• _DATA FOR PROCESSING_
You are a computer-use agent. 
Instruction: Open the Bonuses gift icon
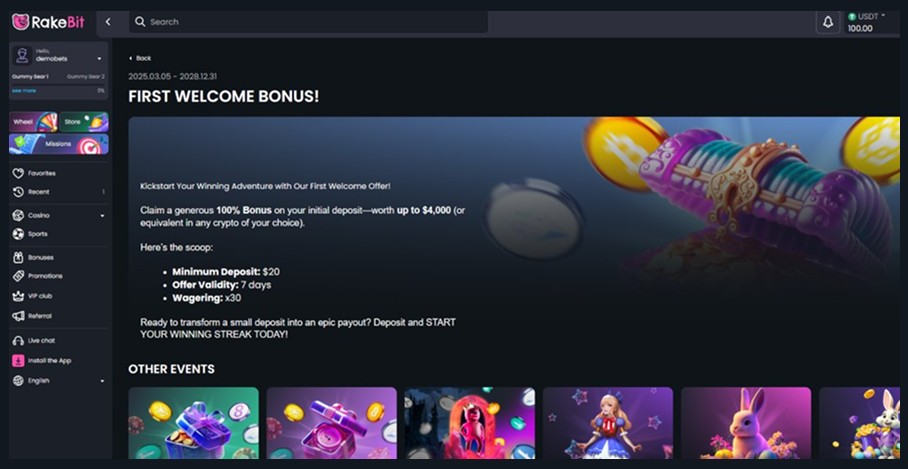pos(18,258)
...
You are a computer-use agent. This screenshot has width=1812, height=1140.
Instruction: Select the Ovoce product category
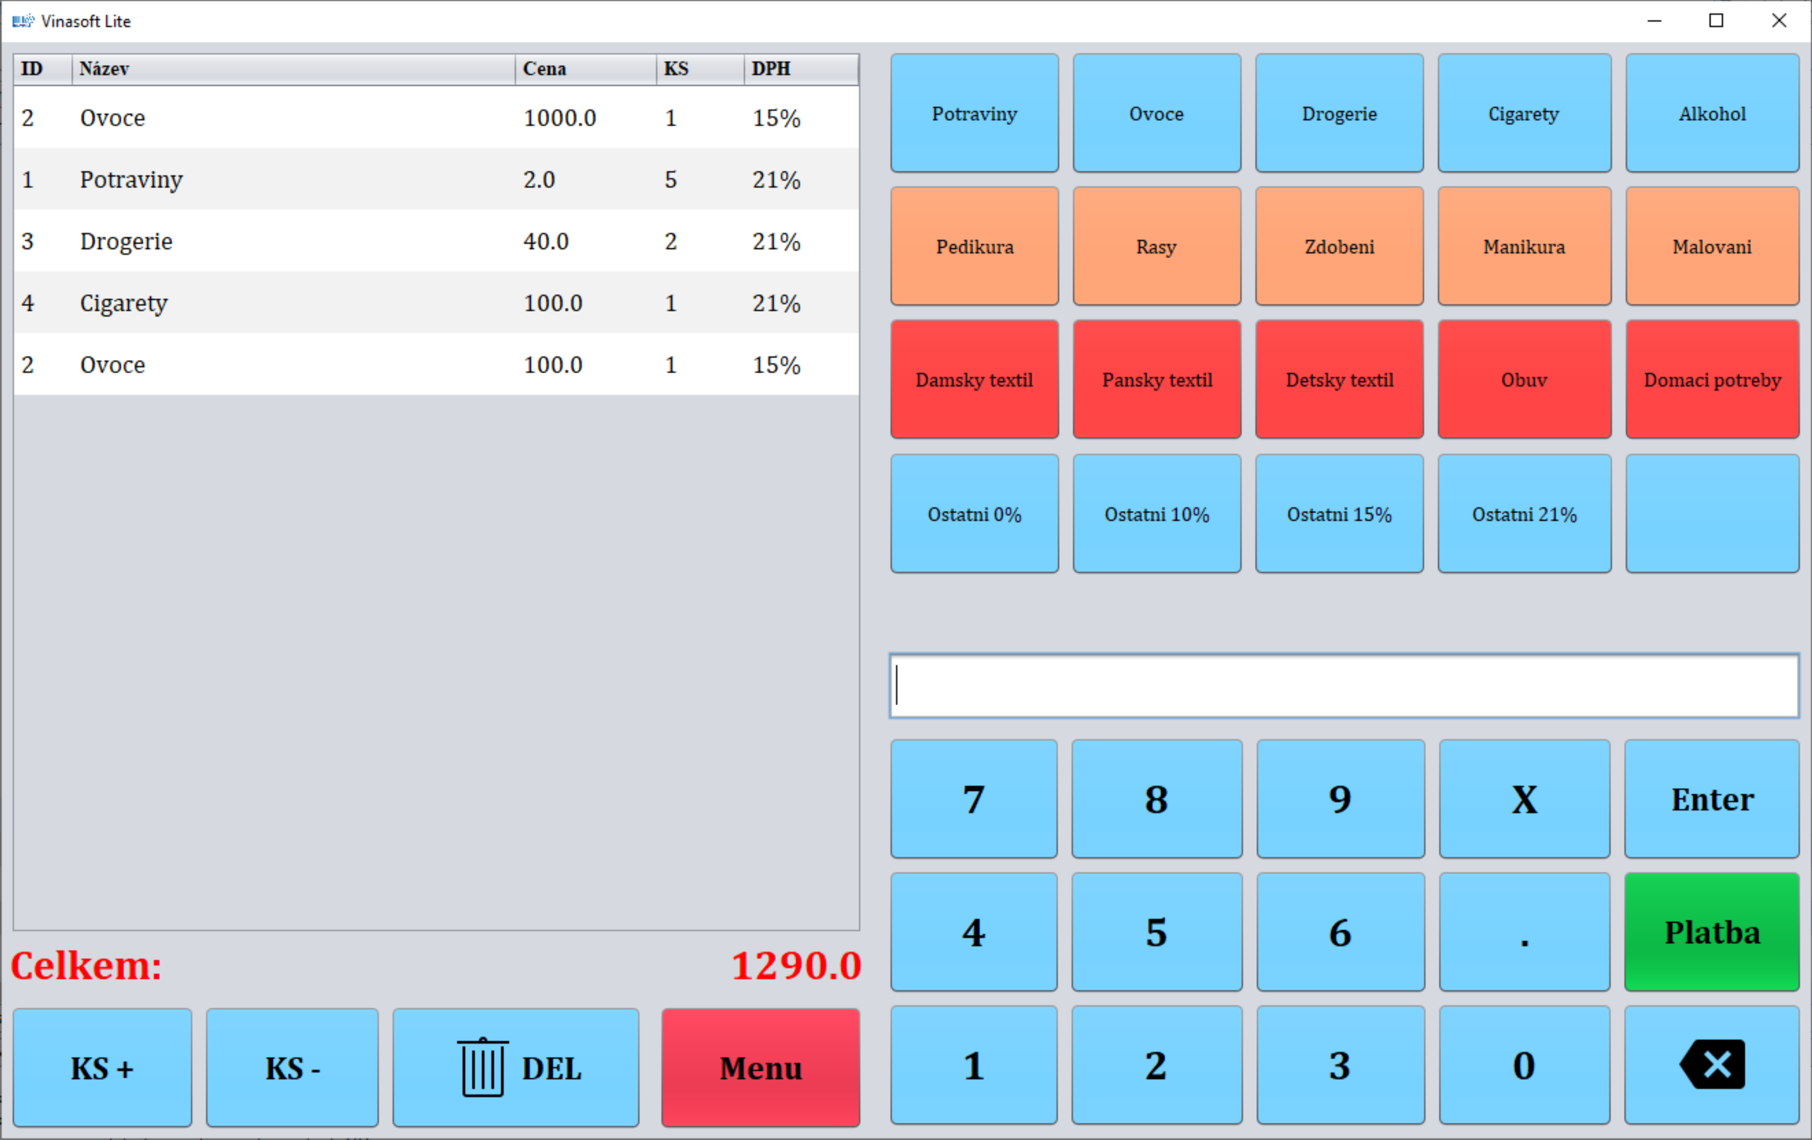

• _EXERCISE DIRECTIONS_
Count the lines in the material above that contain the string "computer", matching case exactly. Give only the number.

• _FULL ANSWER_
2